In the deposition, Dr. Rosemary Johann-Liang, a former supervisor in the drug safety office who left the F.D.A. after she was disciplined for recommending that Avandia’s heart warnings be strengthened, said of Dr. Jenkins’ conversations with GlaxoSmithKline, “This should not happen, and the fact that these kind of things happen, I mean, I think people have to make a determination about the leadership at the F.D.A.”
An F.D.A. spokeswoman said the agency would not comment on the contents of the deposition.
Members of Congress, where the Avandia case has led to legislative changes, said they were outraged at GlaxoSmithKline’s behavior.
“When drug companies withhold data regarding safety concerns about their medicines, they put patients at risk,” said Senator Max Baucus, Democrat of Montana, who is chairman of the Senate Finance Committee. Mr. Baucus and Senator Charles E. Grassley of Iowa, the committee’s ranking Republican, spent years investigating GlaxoSmithKline’s development of Avandia.
Besides the trial comparing Avandia with Actos, the company also conducted trials comparing Avandia with glyburide, a cheaper and older diabetes medicine.
When Rhona A. Berry, a company official, asked about publishing two of the trials, Dr. Freed responded in an e-mail message dated July 20, 2001, that referred to Avandia by the abbreviation of its generic name, rosiglitazone: “Rhona — Not a chance. These put Avandia in quite a negative light when folks look at the response of the RSG monotherapy arm,” the message said. “It is a difficult story to tell and we would hope that these do not see the light of day.”
Hiding the results of negative clinical trials was once widespread in the drug industry.
But after GlaxoSmithKline was found in 2004 to have hidden data that showed that its antidepressant, Paxil, led children and teenagers to have more suicidal thoughts and behaviors, the company settled a lawsuit by agreeing to publicly post data from all of its trials. In 2007, Congress mandated such disclosures. But the postings are often little more than cryptic references, so the issue is far from resolved.
With Avandia, GlaxoSmithKline has done more than hide trial data.

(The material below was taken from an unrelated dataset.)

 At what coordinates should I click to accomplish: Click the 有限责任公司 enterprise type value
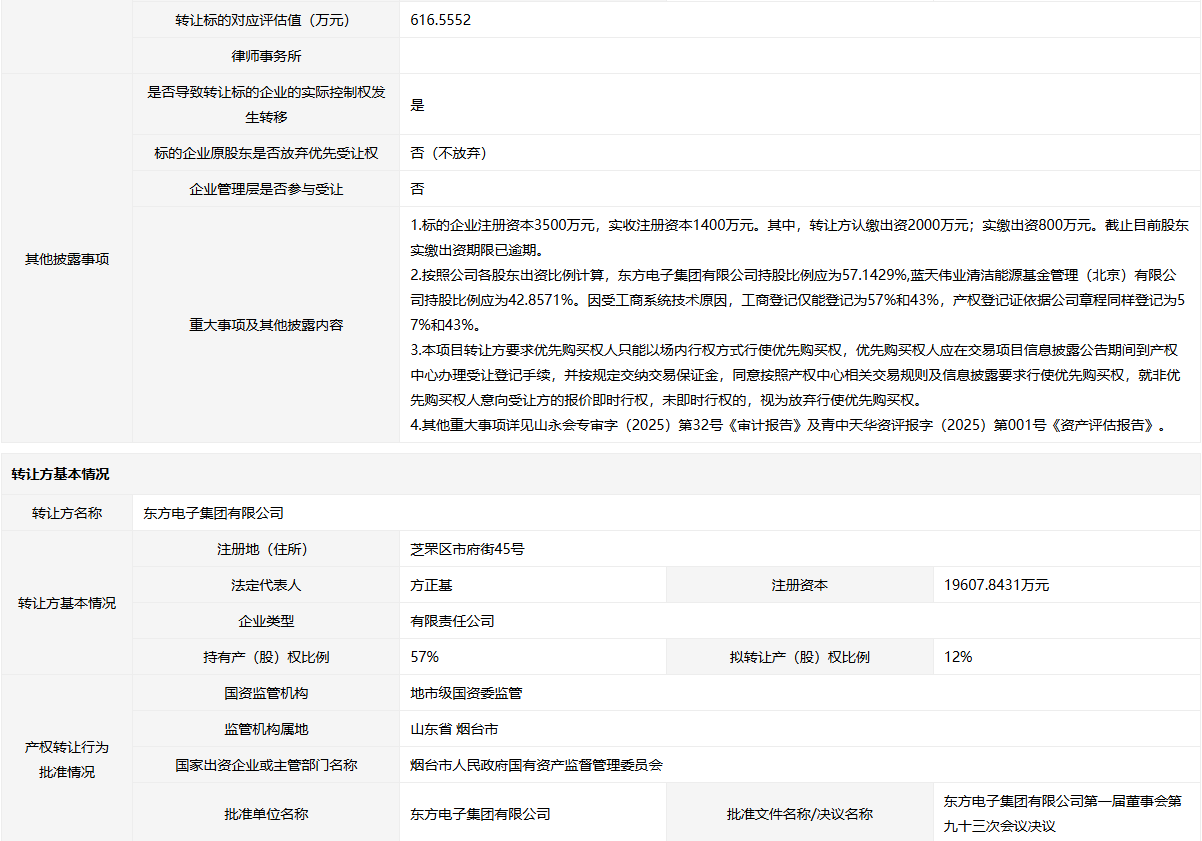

An F.D.A. reviewer who closely examined a landmark Avandia clinical trial called “Record,” found at least a dozen instances in which patients taking Avandia suffered serious heart problems that were not counted in the trial’s tally of adverse events, mistakes that further obscured Avandia’s heart risks.
The company’s conduct of the Record trial has received sharp criticism from medical leaders for other reasons as well. To compare Avandia and Actos in 1999, researchers at SmithKline measured Actos’s effects in patients in the same way that they had conducted earlier trials of Avandia so that the results for the two drugs could be compared.
When the results of the study suggested that Avandia was more dangerous than Actos, the company decided against further comparisons.